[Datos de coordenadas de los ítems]
● ● ● ● ● ● ●
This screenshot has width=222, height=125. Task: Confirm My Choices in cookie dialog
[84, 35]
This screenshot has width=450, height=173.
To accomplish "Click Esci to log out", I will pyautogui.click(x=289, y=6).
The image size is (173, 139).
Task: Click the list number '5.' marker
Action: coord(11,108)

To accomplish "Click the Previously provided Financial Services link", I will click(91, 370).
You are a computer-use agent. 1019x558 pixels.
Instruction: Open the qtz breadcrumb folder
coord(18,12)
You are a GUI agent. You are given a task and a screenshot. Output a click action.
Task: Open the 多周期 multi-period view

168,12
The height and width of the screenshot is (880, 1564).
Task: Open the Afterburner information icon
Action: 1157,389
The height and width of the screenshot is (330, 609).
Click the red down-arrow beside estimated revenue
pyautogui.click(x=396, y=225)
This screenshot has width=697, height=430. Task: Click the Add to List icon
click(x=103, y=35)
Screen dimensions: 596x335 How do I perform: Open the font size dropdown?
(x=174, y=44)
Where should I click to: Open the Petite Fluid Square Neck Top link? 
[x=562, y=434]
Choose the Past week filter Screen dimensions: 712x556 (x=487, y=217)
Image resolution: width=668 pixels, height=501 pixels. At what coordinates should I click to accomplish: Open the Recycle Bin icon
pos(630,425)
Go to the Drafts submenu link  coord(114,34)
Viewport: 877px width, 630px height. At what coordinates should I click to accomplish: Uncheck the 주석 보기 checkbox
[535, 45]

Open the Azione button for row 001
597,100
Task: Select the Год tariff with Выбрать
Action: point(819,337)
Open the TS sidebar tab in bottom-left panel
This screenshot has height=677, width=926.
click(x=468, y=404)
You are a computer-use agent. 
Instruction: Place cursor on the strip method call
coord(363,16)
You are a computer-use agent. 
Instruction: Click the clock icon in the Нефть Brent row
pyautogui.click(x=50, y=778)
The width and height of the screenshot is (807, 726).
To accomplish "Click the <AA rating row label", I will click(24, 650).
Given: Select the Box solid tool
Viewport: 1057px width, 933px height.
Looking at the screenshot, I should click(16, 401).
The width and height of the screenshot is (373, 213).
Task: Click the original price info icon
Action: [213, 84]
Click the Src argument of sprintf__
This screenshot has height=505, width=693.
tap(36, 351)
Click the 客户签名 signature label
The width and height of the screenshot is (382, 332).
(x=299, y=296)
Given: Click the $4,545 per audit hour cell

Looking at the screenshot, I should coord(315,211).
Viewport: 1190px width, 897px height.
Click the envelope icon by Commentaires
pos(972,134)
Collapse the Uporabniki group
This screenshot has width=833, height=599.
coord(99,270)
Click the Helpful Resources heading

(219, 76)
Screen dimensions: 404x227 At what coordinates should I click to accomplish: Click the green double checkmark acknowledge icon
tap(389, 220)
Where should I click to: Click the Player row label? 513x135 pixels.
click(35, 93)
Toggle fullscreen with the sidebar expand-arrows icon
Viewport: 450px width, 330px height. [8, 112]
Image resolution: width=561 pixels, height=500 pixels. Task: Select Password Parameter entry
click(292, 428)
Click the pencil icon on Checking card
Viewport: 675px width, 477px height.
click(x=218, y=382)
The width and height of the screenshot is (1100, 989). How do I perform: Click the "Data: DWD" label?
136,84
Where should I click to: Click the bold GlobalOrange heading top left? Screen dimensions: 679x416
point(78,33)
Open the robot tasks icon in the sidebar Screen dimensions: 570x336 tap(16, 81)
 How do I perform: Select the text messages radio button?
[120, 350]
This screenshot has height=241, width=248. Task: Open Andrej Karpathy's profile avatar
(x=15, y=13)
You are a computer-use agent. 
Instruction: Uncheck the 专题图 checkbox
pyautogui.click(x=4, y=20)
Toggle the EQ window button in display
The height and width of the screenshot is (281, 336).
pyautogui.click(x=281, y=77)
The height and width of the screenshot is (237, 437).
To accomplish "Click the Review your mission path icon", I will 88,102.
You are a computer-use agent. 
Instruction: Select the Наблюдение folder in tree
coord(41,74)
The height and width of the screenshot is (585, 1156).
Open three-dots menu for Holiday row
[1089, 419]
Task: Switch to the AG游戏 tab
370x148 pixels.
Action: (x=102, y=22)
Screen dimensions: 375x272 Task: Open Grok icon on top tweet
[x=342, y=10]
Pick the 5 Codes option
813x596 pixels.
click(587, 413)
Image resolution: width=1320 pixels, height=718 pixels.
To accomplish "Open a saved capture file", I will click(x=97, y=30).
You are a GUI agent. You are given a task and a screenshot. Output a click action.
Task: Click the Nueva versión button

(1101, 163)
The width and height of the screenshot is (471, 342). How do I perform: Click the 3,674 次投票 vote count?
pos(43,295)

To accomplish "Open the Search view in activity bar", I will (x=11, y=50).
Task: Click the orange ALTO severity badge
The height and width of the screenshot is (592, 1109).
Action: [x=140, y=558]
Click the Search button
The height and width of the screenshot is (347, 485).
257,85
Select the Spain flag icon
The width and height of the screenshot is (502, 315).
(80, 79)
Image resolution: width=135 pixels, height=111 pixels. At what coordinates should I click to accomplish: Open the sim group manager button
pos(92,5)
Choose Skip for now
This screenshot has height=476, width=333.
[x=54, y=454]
● ● ● ● ● ● ●
**INSTRUCCIÓN:**
Duplica sin ningún cambio las líneas de los ítems desde el comienzo hasta la línea que contiene "(x=174, y=44)", esta incluida.

**RESPUESTA:**
This screenshot has width=222, height=125. Task: Confirm My Choices in cookie dialog
[84, 35]
This screenshot has width=450, height=173.
To accomplish "Click Esci to log out", I will pyautogui.click(x=289, y=6).
The image size is (173, 139).
Task: Click the list number '5.' marker
Action: coord(11,108)

To accomplish "Click the Previously provided Financial Services link", I will click(91, 370).
You are a computer-use agent. 1019x558 pixels.
Instruction: Open the qtz breadcrumb folder
coord(18,12)
You are a GUI agent. You are given a task and a screenshot. Output a click action.
Task: Open the 多周期 multi-period view

168,12
The height and width of the screenshot is (880, 1564).
Task: Open the Afterburner information icon
Action: 1157,389
The height and width of the screenshot is (330, 609).
Click the red down-arrow beside estimated revenue
pyautogui.click(x=396, y=225)
This screenshot has width=697, height=430. Task: Click the Add to List icon
click(x=103, y=35)
Screen dimensions: 596x335 How do I perform: Open the font size dropdown?
(x=174, y=44)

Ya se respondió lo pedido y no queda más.